AIM OF THE TASK: Beneath this line is the data. Output exactly the lines from the line with "Task: Open Dave Landis's message in Mail" to the line with "Task: Select the text 'too young' in comment", both ends included, and nothing more.

DATA:
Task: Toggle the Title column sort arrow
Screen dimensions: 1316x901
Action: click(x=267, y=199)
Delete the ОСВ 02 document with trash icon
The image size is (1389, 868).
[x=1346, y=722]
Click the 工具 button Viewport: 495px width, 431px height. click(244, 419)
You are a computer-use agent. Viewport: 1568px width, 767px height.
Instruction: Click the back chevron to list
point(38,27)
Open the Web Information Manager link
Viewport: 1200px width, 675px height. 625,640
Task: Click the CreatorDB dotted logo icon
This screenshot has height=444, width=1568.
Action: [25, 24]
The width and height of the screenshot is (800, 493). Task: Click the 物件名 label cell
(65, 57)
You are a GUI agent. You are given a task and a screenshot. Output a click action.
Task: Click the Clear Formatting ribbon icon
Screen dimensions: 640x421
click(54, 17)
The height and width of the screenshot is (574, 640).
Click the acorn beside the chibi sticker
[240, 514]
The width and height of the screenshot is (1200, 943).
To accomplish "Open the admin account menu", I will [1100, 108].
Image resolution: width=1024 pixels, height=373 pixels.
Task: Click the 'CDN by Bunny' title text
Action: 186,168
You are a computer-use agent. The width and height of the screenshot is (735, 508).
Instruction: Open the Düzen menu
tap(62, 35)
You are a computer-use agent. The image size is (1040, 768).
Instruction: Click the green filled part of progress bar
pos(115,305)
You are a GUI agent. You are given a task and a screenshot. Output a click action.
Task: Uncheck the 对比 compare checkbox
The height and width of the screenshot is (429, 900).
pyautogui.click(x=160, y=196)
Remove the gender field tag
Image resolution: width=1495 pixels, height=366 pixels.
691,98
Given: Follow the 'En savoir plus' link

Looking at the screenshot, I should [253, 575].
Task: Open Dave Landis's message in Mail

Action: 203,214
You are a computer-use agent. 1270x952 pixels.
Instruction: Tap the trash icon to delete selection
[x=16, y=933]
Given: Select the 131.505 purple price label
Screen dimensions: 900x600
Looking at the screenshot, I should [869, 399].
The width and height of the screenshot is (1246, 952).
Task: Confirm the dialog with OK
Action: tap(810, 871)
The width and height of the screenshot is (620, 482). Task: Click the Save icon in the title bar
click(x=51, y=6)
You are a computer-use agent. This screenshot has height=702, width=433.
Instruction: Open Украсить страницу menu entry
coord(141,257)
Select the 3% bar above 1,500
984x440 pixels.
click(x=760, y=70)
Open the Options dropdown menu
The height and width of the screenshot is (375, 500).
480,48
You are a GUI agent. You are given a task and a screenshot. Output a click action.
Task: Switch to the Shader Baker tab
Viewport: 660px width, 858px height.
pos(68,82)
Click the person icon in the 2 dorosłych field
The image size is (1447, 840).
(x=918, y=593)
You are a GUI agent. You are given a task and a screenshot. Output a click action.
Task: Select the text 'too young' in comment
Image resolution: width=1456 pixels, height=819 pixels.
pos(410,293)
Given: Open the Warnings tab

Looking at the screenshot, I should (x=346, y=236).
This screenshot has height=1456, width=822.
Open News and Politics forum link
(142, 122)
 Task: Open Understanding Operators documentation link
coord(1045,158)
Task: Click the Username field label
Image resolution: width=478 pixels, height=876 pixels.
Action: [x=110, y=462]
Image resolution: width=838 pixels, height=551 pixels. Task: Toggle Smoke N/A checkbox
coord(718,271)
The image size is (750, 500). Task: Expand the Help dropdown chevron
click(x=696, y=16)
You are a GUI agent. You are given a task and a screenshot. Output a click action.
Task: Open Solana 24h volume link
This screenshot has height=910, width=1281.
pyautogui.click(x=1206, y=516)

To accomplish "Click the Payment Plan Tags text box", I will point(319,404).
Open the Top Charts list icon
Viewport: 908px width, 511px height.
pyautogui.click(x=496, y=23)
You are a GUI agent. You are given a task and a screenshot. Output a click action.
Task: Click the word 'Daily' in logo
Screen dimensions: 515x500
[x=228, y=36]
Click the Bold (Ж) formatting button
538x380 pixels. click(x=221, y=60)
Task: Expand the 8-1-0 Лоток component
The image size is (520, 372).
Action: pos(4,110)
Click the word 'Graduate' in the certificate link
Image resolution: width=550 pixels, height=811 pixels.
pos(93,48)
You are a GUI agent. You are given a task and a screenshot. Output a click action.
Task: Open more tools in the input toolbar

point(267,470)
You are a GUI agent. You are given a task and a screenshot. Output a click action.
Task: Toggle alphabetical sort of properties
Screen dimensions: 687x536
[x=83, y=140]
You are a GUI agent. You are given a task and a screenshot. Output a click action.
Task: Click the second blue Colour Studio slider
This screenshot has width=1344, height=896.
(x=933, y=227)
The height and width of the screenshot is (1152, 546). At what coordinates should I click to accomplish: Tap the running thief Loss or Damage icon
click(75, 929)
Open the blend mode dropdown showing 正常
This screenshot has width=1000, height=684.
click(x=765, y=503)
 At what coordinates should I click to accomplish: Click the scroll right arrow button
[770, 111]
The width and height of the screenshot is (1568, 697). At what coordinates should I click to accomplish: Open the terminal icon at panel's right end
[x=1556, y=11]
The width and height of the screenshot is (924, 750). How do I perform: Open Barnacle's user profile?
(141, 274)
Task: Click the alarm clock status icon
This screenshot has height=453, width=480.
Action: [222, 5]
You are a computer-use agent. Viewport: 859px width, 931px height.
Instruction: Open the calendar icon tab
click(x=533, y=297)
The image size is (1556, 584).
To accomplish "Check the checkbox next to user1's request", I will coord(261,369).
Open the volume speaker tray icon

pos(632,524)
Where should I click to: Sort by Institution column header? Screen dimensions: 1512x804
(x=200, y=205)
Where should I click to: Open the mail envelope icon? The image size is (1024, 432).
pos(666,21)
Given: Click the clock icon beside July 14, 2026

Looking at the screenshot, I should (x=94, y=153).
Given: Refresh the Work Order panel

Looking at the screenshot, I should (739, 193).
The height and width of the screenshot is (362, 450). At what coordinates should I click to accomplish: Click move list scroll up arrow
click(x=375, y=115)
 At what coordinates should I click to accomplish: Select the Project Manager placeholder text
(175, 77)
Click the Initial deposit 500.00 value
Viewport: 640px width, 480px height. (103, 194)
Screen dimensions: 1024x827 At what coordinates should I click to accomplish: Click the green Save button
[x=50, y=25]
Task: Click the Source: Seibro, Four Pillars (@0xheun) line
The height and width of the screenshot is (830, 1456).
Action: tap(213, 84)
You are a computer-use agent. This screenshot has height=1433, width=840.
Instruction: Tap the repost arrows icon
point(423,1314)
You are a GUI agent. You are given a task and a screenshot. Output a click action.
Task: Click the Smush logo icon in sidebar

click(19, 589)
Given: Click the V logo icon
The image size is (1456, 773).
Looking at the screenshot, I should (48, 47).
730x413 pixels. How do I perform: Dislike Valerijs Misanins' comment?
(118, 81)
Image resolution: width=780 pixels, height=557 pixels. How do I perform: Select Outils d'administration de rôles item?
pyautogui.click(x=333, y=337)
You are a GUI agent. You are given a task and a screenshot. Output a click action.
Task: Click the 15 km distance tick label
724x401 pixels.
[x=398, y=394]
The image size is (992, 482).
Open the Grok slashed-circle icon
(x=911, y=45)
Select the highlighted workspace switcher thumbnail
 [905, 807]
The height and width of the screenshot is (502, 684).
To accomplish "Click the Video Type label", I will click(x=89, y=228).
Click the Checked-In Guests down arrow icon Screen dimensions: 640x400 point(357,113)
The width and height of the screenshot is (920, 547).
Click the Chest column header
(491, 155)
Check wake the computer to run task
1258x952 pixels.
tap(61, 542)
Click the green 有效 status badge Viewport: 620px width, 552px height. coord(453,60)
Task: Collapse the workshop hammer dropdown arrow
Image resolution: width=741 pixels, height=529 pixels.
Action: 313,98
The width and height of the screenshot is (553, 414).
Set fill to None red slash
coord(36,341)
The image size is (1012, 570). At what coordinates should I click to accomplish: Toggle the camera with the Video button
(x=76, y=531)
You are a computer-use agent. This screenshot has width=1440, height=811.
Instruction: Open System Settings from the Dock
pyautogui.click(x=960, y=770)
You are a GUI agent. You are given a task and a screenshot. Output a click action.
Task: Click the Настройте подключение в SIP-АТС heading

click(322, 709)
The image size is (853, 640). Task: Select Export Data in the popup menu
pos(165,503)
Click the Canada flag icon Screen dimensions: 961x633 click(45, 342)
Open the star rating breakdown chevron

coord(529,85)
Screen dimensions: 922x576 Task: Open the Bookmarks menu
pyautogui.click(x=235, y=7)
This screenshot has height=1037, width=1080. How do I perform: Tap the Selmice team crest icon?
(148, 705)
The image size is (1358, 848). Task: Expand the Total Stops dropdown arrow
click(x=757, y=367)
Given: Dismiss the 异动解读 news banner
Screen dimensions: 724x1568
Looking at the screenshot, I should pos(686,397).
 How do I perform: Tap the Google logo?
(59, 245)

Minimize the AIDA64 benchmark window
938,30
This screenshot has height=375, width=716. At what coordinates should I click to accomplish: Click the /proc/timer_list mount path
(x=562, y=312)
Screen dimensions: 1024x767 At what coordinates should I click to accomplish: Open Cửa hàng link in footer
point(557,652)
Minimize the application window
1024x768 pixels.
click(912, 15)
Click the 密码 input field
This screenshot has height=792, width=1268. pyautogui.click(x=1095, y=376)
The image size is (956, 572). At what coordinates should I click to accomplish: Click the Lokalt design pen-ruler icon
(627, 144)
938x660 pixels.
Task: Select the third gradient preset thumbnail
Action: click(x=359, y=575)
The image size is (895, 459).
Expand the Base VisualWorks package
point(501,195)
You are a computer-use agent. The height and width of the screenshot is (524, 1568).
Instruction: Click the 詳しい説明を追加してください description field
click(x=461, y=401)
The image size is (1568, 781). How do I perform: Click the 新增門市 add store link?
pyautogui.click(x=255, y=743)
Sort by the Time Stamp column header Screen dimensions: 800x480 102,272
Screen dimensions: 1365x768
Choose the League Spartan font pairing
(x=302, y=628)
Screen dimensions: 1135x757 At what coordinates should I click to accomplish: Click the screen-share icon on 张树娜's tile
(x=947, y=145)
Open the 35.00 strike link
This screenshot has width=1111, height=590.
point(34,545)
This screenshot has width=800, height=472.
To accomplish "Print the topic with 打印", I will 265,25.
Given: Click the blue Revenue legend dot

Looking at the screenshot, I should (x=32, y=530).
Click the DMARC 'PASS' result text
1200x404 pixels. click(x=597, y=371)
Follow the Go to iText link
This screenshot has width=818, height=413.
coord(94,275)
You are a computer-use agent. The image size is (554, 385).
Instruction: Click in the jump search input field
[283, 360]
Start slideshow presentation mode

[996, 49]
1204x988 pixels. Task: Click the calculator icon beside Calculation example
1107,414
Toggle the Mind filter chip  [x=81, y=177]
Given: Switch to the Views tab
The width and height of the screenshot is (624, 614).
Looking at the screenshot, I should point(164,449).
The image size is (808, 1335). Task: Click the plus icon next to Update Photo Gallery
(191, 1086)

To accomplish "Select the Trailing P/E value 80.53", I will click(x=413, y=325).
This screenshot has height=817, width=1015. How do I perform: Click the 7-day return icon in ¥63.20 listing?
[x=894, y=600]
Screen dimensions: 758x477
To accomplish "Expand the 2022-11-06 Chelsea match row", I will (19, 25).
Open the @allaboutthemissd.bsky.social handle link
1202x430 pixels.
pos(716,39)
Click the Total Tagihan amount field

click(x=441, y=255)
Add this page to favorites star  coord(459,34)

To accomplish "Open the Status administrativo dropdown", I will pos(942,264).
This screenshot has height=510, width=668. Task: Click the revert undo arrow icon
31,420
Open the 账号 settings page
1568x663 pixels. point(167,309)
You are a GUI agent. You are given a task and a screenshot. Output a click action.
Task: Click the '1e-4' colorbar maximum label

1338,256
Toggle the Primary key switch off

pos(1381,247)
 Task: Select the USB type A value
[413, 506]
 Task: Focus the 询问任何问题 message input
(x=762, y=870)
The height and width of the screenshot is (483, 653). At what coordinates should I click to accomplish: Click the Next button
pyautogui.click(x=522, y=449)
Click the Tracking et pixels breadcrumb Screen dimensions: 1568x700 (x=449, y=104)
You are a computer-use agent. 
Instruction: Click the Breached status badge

RESPONSE:
Task: Open Dave Landis's message in Mail

Action: 203,214
You are a computer-use agent. 1270x952 pixels.
Instruction: Tap the trash icon to delete selection
[x=16, y=933]
Given: Select the 131.505 purple price label
Screen dimensions: 900x600
Looking at the screenshot, I should [869, 399].
The width and height of the screenshot is (1246, 952).
Task: Confirm the dialog with OK
Action: tap(810, 871)
The width and height of the screenshot is (620, 482). Task: Click the Save icon in the title bar
click(x=51, y=6)
You are a computer-use agent. This screenshot has height=702, width=433.
Instruction: Open Украсить страницу menu entry
coord(141,257)
Select the 3% bar above 1,500
984x440 pixels.
click(x=760, y=70)
Open the Options dropdown menu
The height and width of the screenshot is (375, 500).
480,48
You are a GUI agent. You are given a task and a screenshot. Output a click action.
Task: Switch to the Shader Baker tab
Viewport: 660px width, 858px height.
pos(68,82)
Click the person icon in the 2 dorosłych field
The image size is (1447, 840).
(x=918, y=593)
You are a GUI agent. You are given a task and a screenshot. Output a click action.
Task: Select the text 'too young' in comment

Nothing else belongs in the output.